Goalie battle in spotlight

Perhaps the most intriguing prospect of the Fort Frances Jr. Sabres’ training camp leading into the team’s second SIJHL season is the impending battle between the pipes.
David Novak served mostly as Ryan Faragher’s back-up a year ago, but was brought back to take over the starter’s role for this season now that Faragher is no longer with the team.
A recent development, however, had the Sabres signing Tanner Sheridan out of the KIJHL to come and compete for Novak’s job.
Whether it was something the coaches saw (or didn’t see) out of Novak earlier in camp, or just one of those “you can never have enough of a good thing” decisions, we will never know for sure.
Novak’s numbers didn’t exactly jump off the page a year ago, but the team assembled in front of him should be improved and the players appear to have full confidence in his abilities.
A little friendly competition certainly is not a bad thing, either, especially when it comes to goalies. If they are pushed to be at their best at all times, they tend to elevate their play and rise to the occasion.
Having two capable starters definitely gives a team an edge.
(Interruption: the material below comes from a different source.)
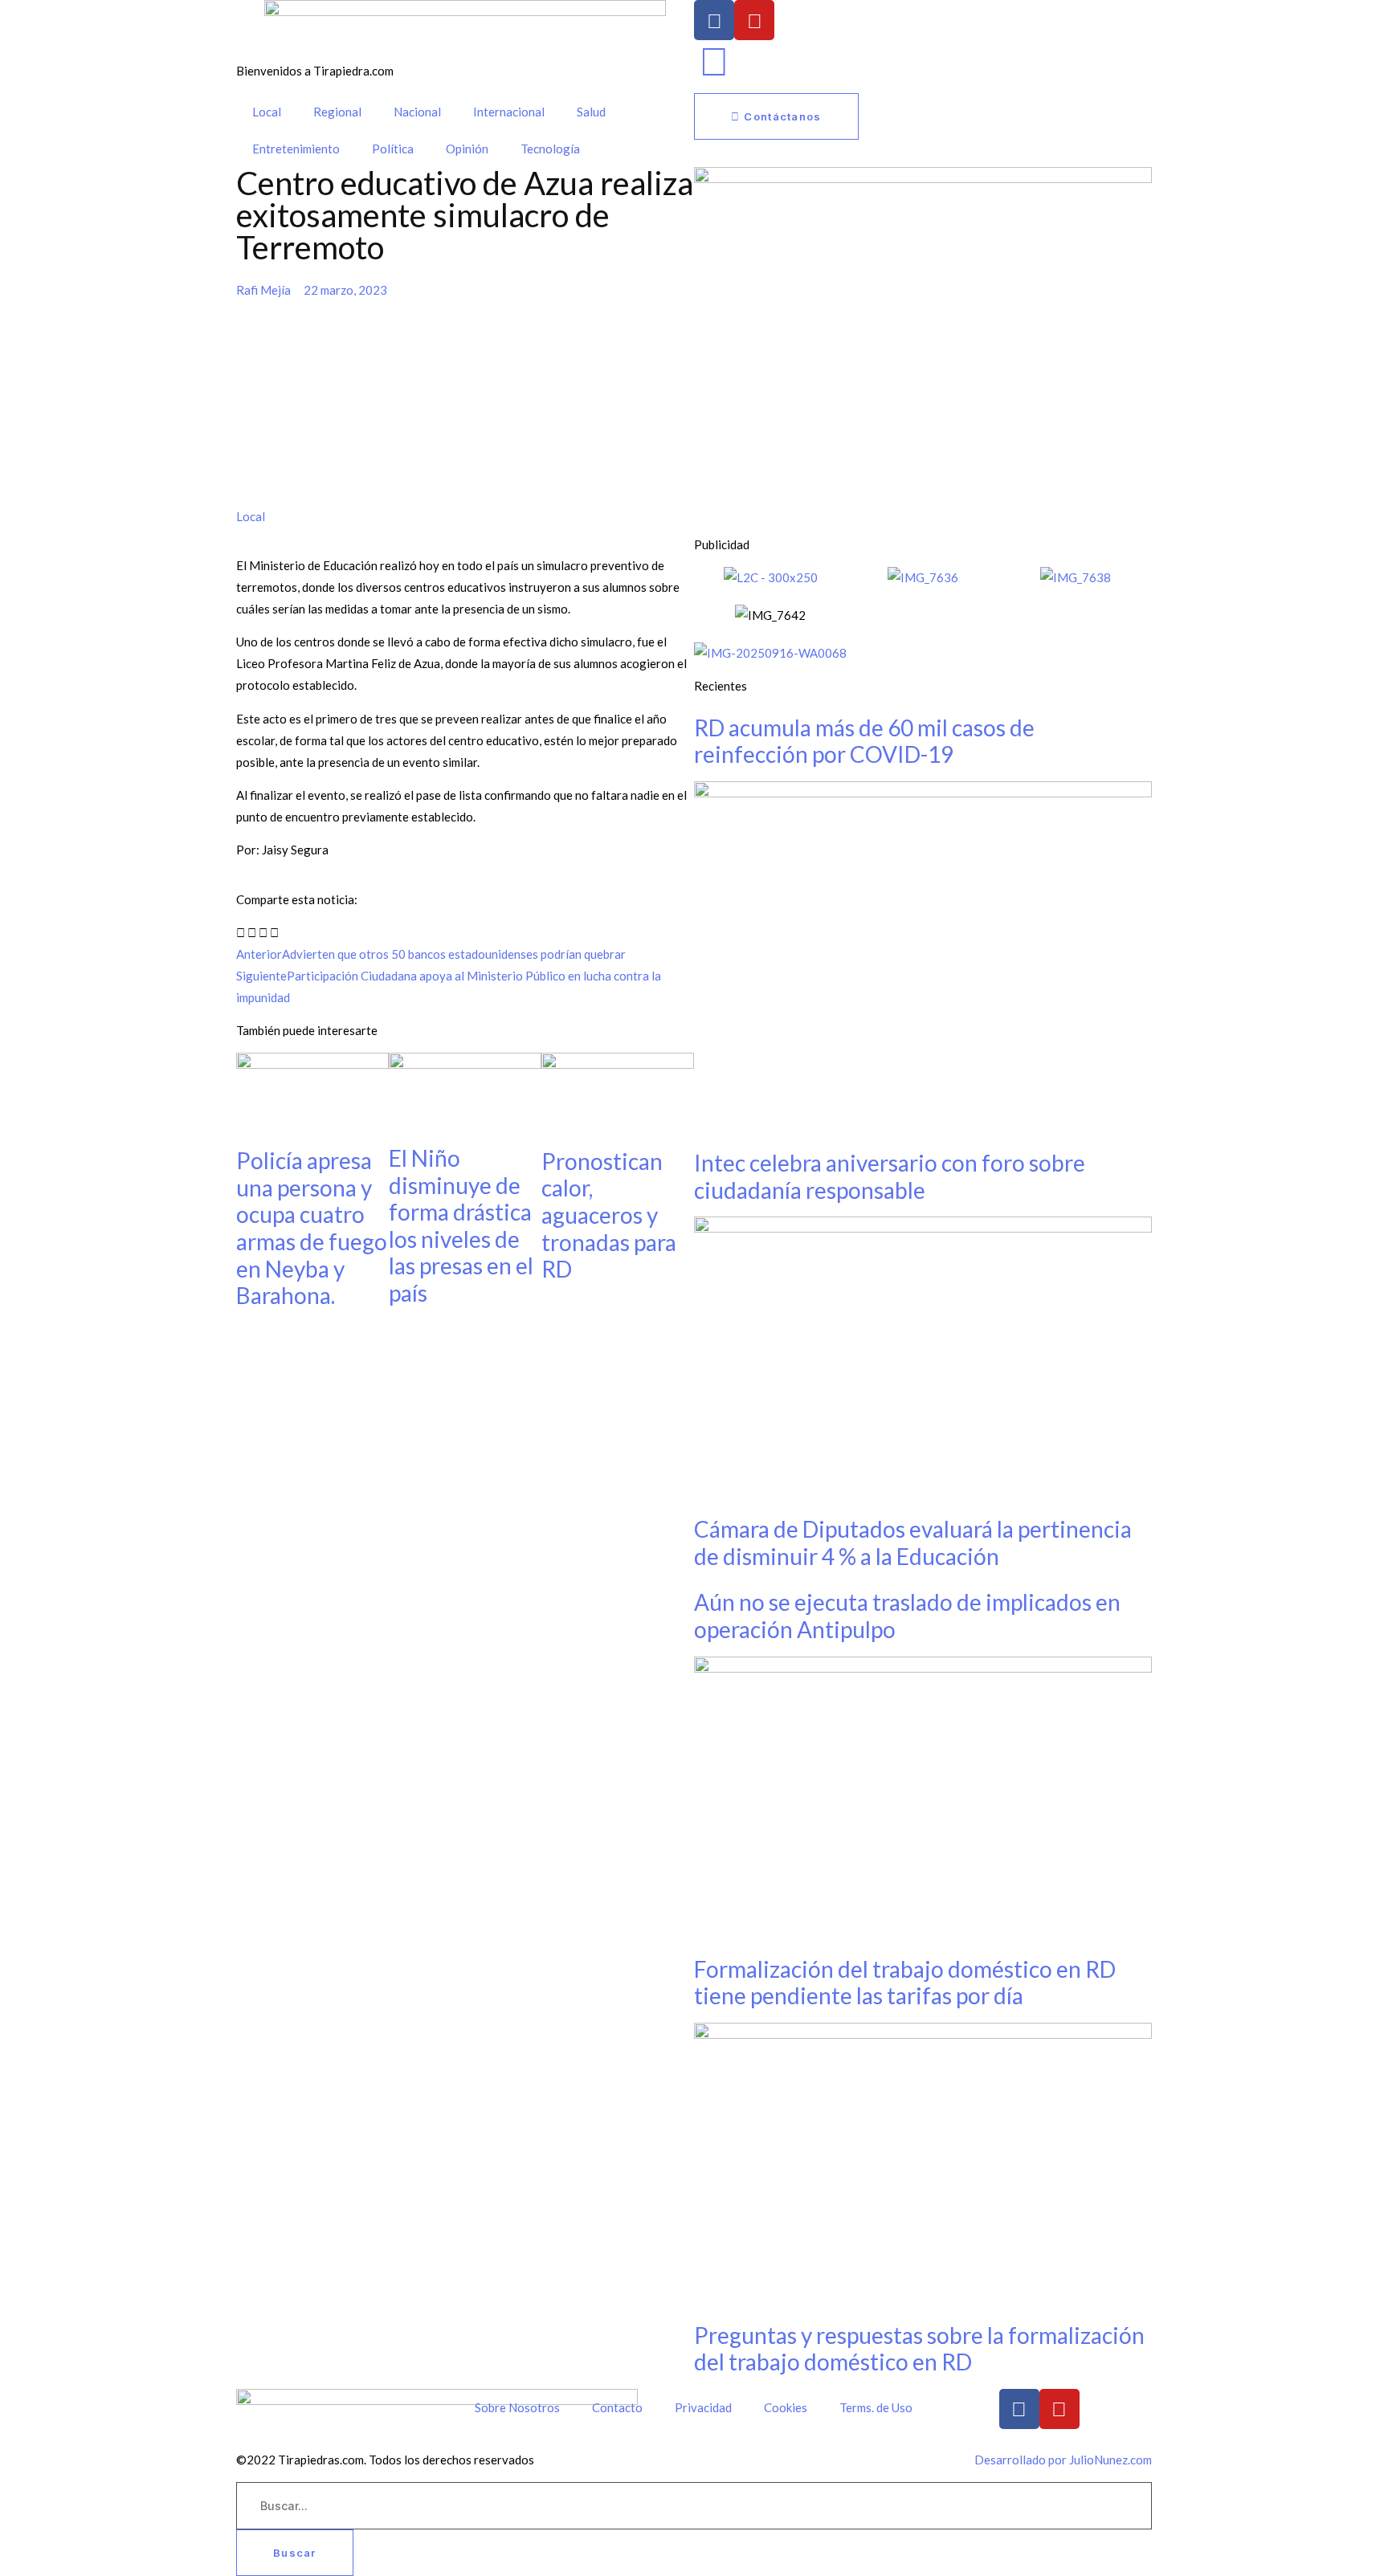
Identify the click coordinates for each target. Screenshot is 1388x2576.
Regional (337, 111)
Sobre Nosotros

Many NHL teams have adopted the two-goalie system over the past several seasons, alternating two guys over the course of a rigorous schedule, and in theory that principle should work in the SIJHL, as well. The only reason many of these teams have since gone away from it was strictly for salary cap purposes (Vesa Toskala leaving San Jose for Toronto).
The SIJHL plays a heavy schedule in its own right, with plenty of back-to-back games that would warrant a team having two starting goalies.
However, sometimes it’s hard to keep two goalies happy in these type of platoon environments. The controversy between Ray Emery and Martin Gerber in Ottawa last winter festered until it affected the team’s play as a whole.
Most goalies want to carry the load and be relied on night in and night out, and sitting on the bench every other game is a huge shot to their egos.
The Chicago Blackhawks intend to use both Nikolai Khabibulin and Cristobal Huet to start the year, but it’s hard to see the two coexisting for long.
You wouldn’t expect these type of personality squabbles to happen in the SIJHL with down-to-earth kids playing more for the love of the game than paycheques. But it’ll still be interesting to see how it all plays out.
One thing’s for sure: No longer having the weight entirely on one guy’s shoulders should help both goalies play at the top of their game without the added pressures and distractions of being “the guy” all winter long.